O Super Bowl LX entrou para a história da publicidade por um motivo inédito: quase um quarto dos comerciais — 15 dos 66 veiculados — foram criados com IA ou tinham inteligência artificial como tema central. Pela primeira vez, partes significativas do processo criativo de anúncios do maior evento publicitário do planeta passaram por pipelines de IA generativa. Brainstorming narrativo, mockups visuais, testes de iteração e até edição foram delegados a máquinas. O Super Bowl 2026 não foi apenas sobre futebol — foi o campo de teste definitivo da publicidade generativa.
De ferramenta de bastidor a protagonista criativa
A Svedka fez o que nenhuma grande marca havia ousado antes: veiculou um comercial do Super Bowl assumidamente produzido com IA generativa. Não como experimento de nicho ou peça de PR — como investimento de milhões de dólares no espaço publicitário mais caro do mundo. A mensagem ao mercado foi clara: IA generativa não é mais ferramenta de prototipagem — é infraestrutura criativa de produção final.

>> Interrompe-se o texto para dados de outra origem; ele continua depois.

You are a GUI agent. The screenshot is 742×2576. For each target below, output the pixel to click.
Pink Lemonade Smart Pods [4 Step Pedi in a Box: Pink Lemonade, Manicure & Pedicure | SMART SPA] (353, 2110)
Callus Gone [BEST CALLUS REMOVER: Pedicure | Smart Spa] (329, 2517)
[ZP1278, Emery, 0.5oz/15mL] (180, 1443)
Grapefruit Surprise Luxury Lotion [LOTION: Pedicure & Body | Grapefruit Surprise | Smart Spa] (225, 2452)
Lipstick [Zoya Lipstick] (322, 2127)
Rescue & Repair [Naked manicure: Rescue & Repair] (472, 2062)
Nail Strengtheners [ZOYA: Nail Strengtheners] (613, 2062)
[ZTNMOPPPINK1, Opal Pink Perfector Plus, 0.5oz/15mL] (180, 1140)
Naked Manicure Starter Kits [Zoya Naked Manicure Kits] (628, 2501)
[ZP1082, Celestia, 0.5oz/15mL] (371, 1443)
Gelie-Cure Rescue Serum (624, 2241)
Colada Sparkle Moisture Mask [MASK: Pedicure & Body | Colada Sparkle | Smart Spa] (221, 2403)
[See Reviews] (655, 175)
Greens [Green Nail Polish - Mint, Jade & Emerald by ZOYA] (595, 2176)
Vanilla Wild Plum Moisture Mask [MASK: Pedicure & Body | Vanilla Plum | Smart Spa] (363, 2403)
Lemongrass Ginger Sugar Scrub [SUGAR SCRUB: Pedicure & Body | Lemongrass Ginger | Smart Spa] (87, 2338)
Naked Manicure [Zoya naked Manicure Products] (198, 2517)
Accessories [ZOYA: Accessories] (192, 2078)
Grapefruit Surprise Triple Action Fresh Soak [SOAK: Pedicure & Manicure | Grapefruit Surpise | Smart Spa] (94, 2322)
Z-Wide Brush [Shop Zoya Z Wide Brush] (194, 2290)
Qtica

Do outro lado do espectro, o Google usou o Super Bowl para empurrar o Gemini para o mainstream. O anúncio “New Home” mostrou o Gemini em ação, funcionando como uma alternativa de IA ao Photoshop — mais rápido e sem exigir habilidade de design. A peça foi criada pelo Google Creative Lab interno, com acesso direto ao time de produto, gerando uma das demonstrações mais eficazes de capacidade de IA na TV aberta.
O paradoxo da autenticidade
Mas o Super Bowl também expôs a fratura cultural que a publicidade com IA enfrenta. O anúncio do Gemini provocou reação imediata nas redes sociais. Críticos argumentaram que usar IA para escrever cartas pessoais ou eulogias — como sugerido no comercial — representava uma abdicação fundamental do que torna essas comunicações significativas. A peça cristalizou uma ansiedade cultural mais ampla sobre autenticidade na era da IA.
Esse backlash não é acidental — é estrutural. Pesquisas de comportamento do consumidor em 2026 mostram que, ao mesmo tempo em que marcas correm para adotar IA generativa na produção de conteúdo, consumidores começam a questionar sua eficácia e a buscar marcas que pareçam mais autênticas e menos “perfeitas”. A tensão entre eficiência de produção e percepção de autenticidade define o novo campo de batalha criativo.
70 milhões de assets: a escala invisível do Gemini
Enquanto o debate público se concentra nos comerciais visíveis, a revolução silenciosa acontece nos bastidores. Só no quarto trimestre de 2025, anunciantes usaram o Gemini para gerar quase 70 milhões de assets criativos dentro das campanhas AI Max e Performance Max do Google — um aumento de três vezes em relação ao ano anterior. Essa é a escala real da publicidade generativa: não um comercial de Super Bowl, mas dezenas de milhões de variações de anúncios produzidas, testadas e otimizadas por IA todos os dias.
Para agências de publicidade, isso representa uma reestruturação existencial. Se a IA pode gerar 70 milhões de variações criativas em um trimestre, o valor da agência se desloca da execução criativa para a estratégia, curadoria e governança de marca. O diretor de arte que passava semanas refinando um layout compete agora com um modelo que produz centenas de versões em minutos. O copywriter que lapidava headlines está num mercado onde a IA testa milhares de variações em A/B testing automatizado.
O que isso muda para o mercado brasileiro
O mercado publicitário brasileiro — terceiro maior do mundo em investimento — está no epicentro dessa transição. As grandes redes (WPP, Publicis, Omnicom) já estão integrando IA generativa em seus workflows globais, e as operações brasileiras seguem o mesmo caminho. Para agências independentes brasileiras, o desafio é duplo: adotar a tecnologia sem perder a identidade criativa que as diferencia, e reposicionar seu valor num mercado onde produção criativa vira commodity.
Para anunciantes, a lição do Super Bowl é pragmática: IA generativa funciona para escala e eficiência, mas a execução precisa de guardrails de marca rigorosos. As marcas que tiveram sucesso no Super Bowl foram aquelas que focaram na qualidade da narrativa, não no método de produção — IA apareceu em muitas formas, às vezes óbvia, às vezes invisível, mas o que importou foi se a história conectou com o público.
O CMO brasileiro que entender essa nuance terá vantagem. Use IA para escalar produção de assets de performance (social, programática, variações de e-commerce). Mas mantenha humanos no comando da narrativa de marca, do posicionamento estratégico e da conexão emocional que diferencia uma marca no mercado. A publicidade generativa não mata a criatividade humana — ela mata o trabalho braçal que se passava por criatividade.